Muitos objetos sequestrados são majoritariamente egressos da África. Ao longo do processo colonial, eles foram apropriados por instituições ocidentais, como troféus de guerra. Ali eles foram arquivados, cuidados, rastreados e tornados parte de uma história contada pelo lado dos vencedores. O próprio trajeto destes objetos até os museus é muito difícil de reconstruir.

Curiosamente eles representam o inverso de nosso problema contemporâneo com fronteiras, muros e condomínios. São objetos que foram forçados a imigrar depois de colocarmos uma máscara encobridora para despistar nosso olhar. Tais objetos retornam como espectros fantasmáticos formando nosso imaginário paranoico sobre o Outro: bárbaro, perigoso e incivilizado.

Mbembe propõe que, em vez de devolução ou indenização, a tarefa dos museus universais (ou, como ele diz, “verdadeiramente universais”) seria a de recuperar sua potência expressiva, por meio de um sistema planetário de circulação destes objetos.

Tais objetos aprisionados exigem novas modalidades de exibição. Deveriam ser tratados como “seres vivos flexíveis”, alguns dotados de propriedades mágico-curativas, outros memoriais de alta capacidade, outros enigmas cognitivos ou de linguagem.
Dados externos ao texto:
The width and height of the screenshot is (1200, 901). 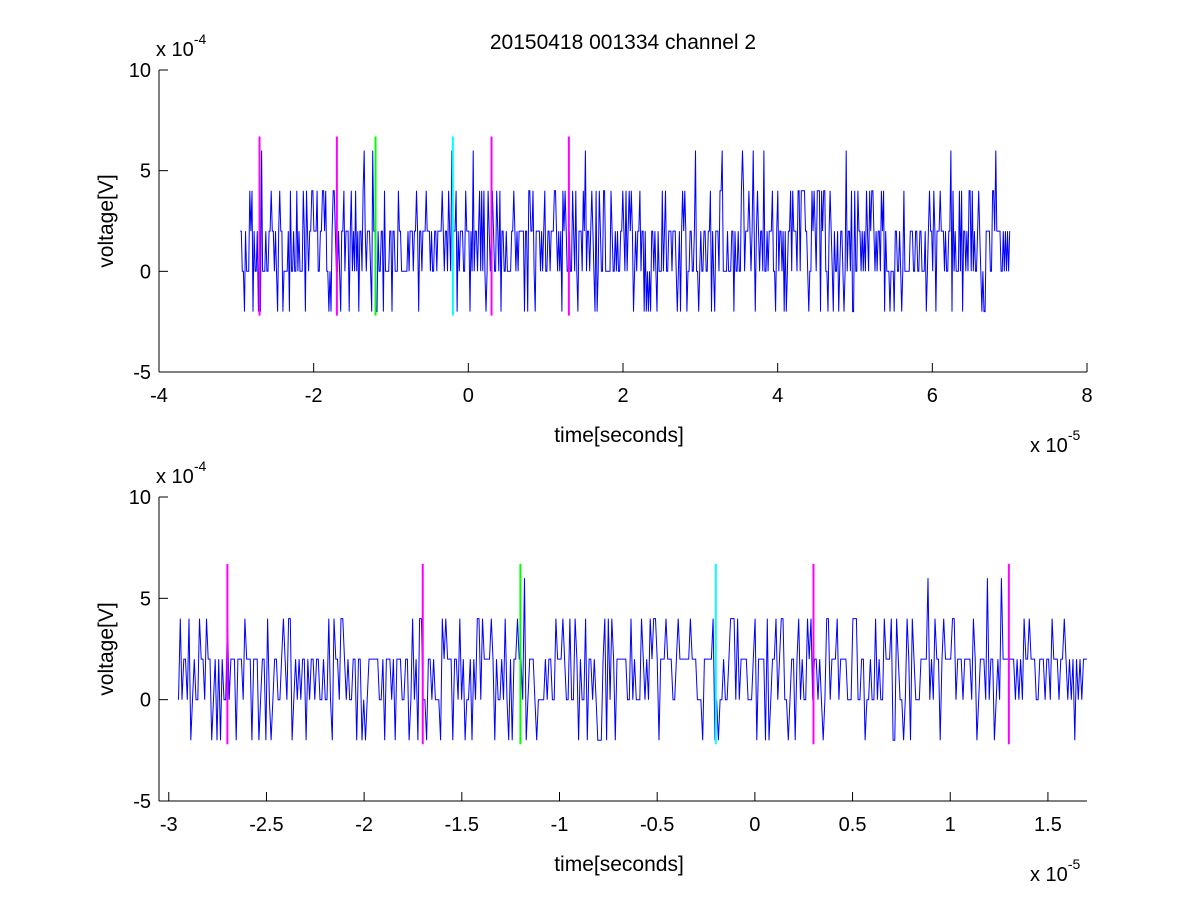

Na África, existem museus de formas vivas. Eu mesmo visitei alguns na Namíbia, na Tanzânia e no Egito. Lembremos que a recuperação da função de uso dos objetos de arte era parte também da plataforma de artistas brasileiros como Lygia Clark e Hélio Oiticica.

A restituição destes objetos é a recuperação da “capacidade de verdade” que tais objetos possuem, potência necessária para a construção de um novo tipo de consciência universal, baseada no reconhecimento da finitude.
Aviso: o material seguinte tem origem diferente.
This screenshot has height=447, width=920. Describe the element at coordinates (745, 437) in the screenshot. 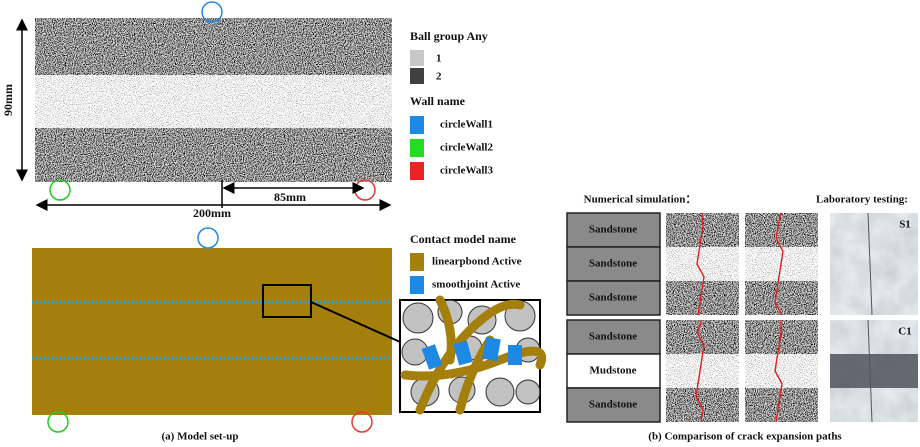

I see `caption: (b) Comparison of crack expansion paths` at that location.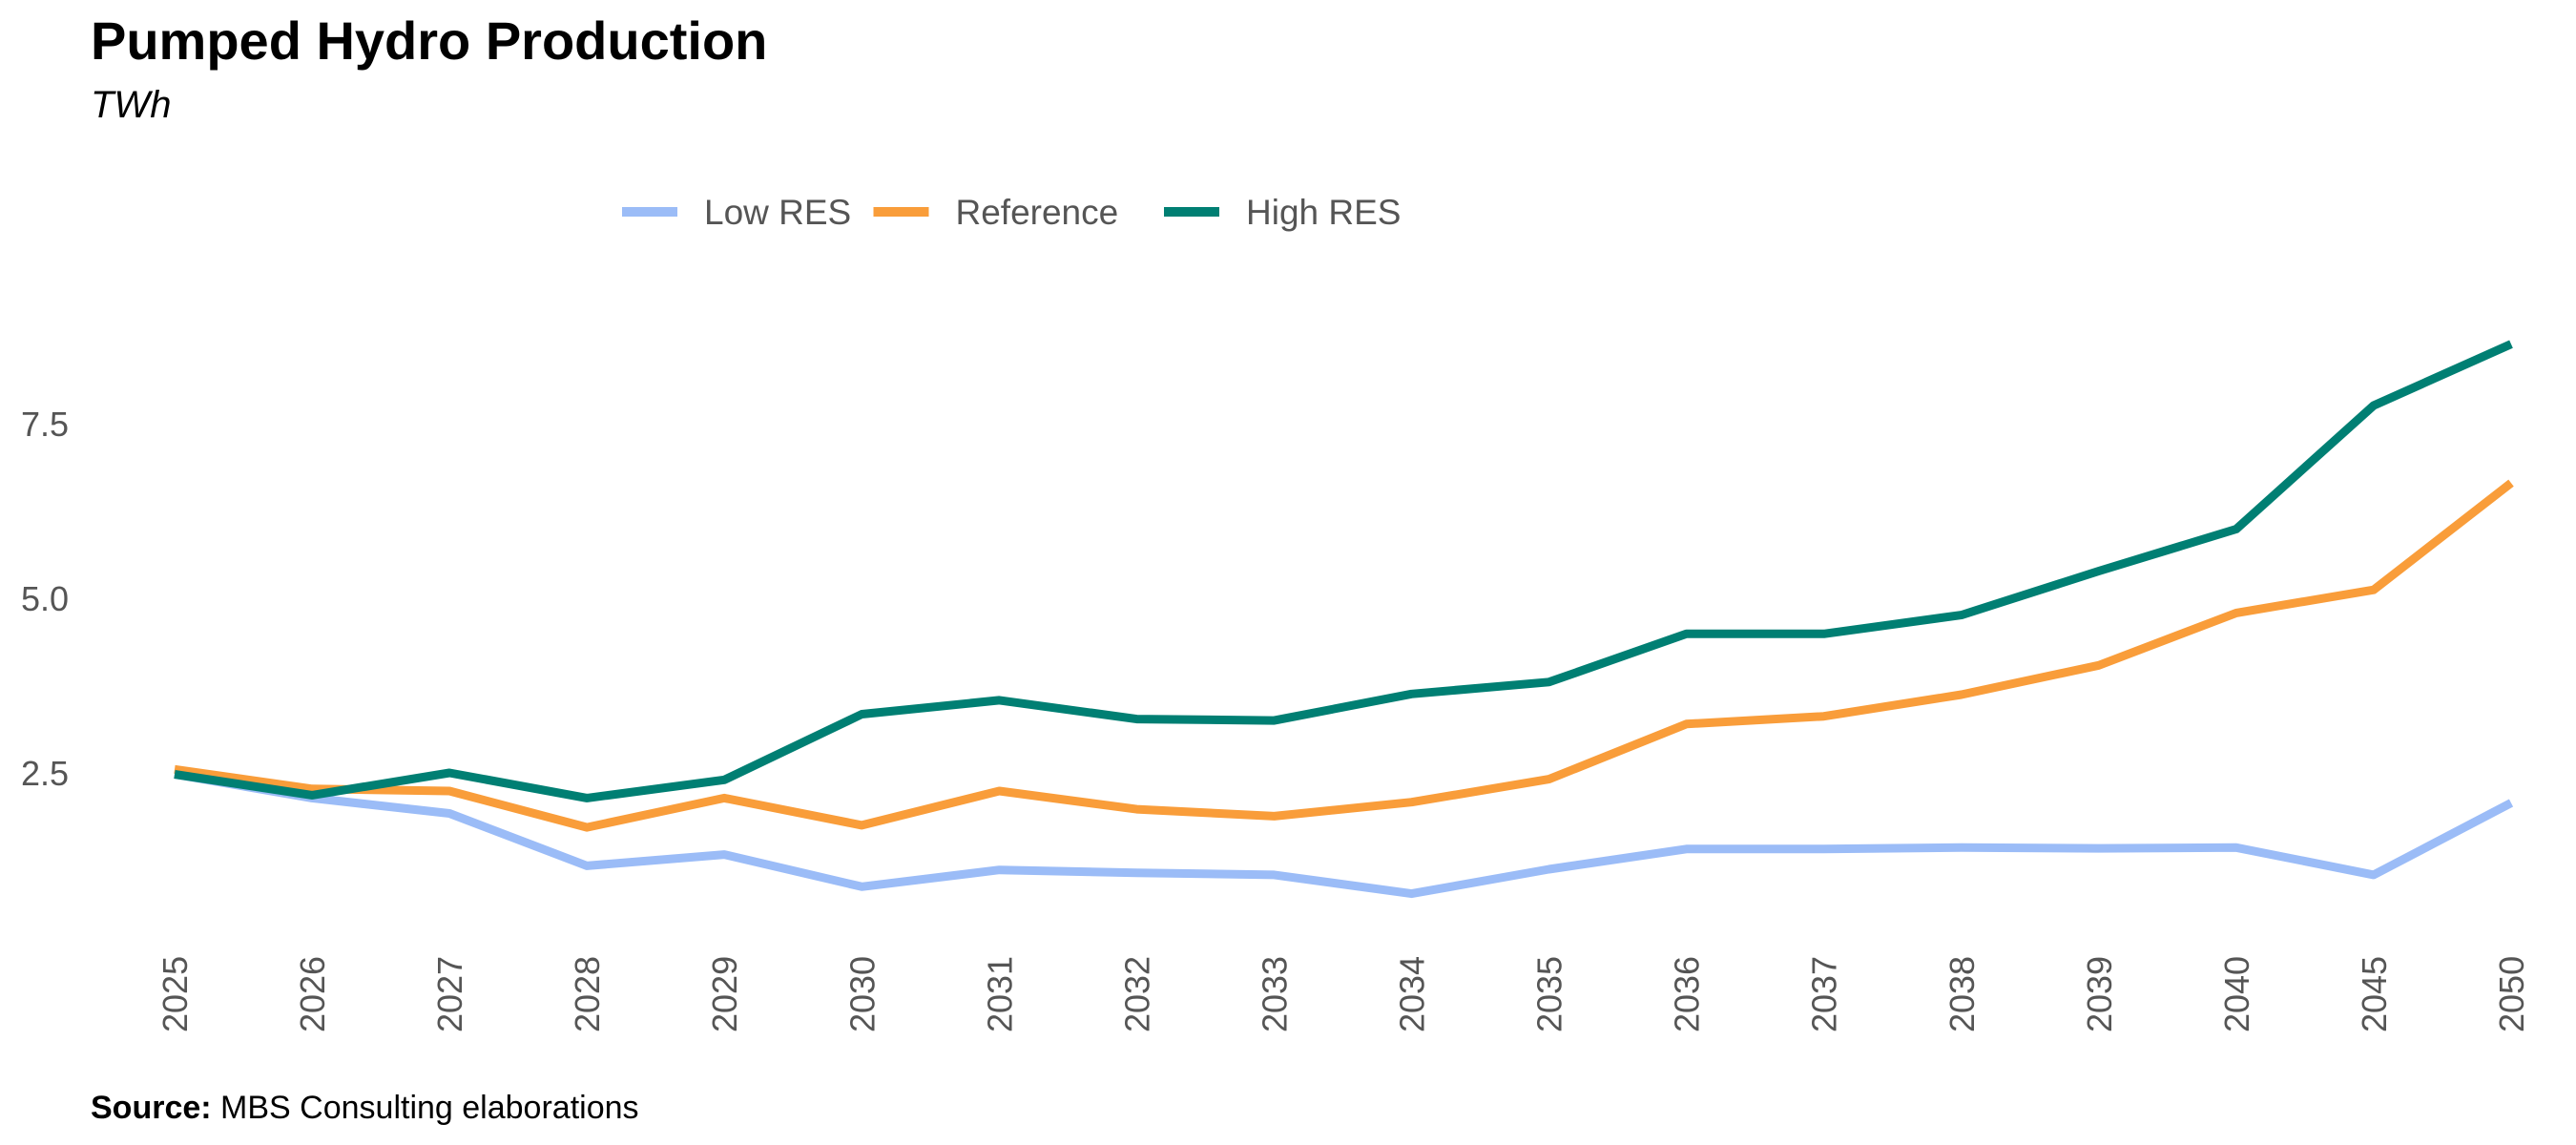  I want to click on series-line-low-res, so click(1344, 834).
A durabilidade da Terra precisa ser percebida em comum, por todos. Isso precisa ser assimilado pelas políticas de identidade, por políticas ambientas e por um novo tipo de governabilidade que leve em conta a categoria de cuidado (care).

Desta maneira, um museu itinerante deixaria de ser uma coleção de demandas passadas, que justificam nosso presente, mas uma projeção de mundos futuros, formulados a partir de um presente precário.

Tais museus seriam museus do incomum, não no sentido da negação daquilo que é comum, mas como afirmação daquilo que por não pertencer a ninguém em particular, pertencerá a todos nós.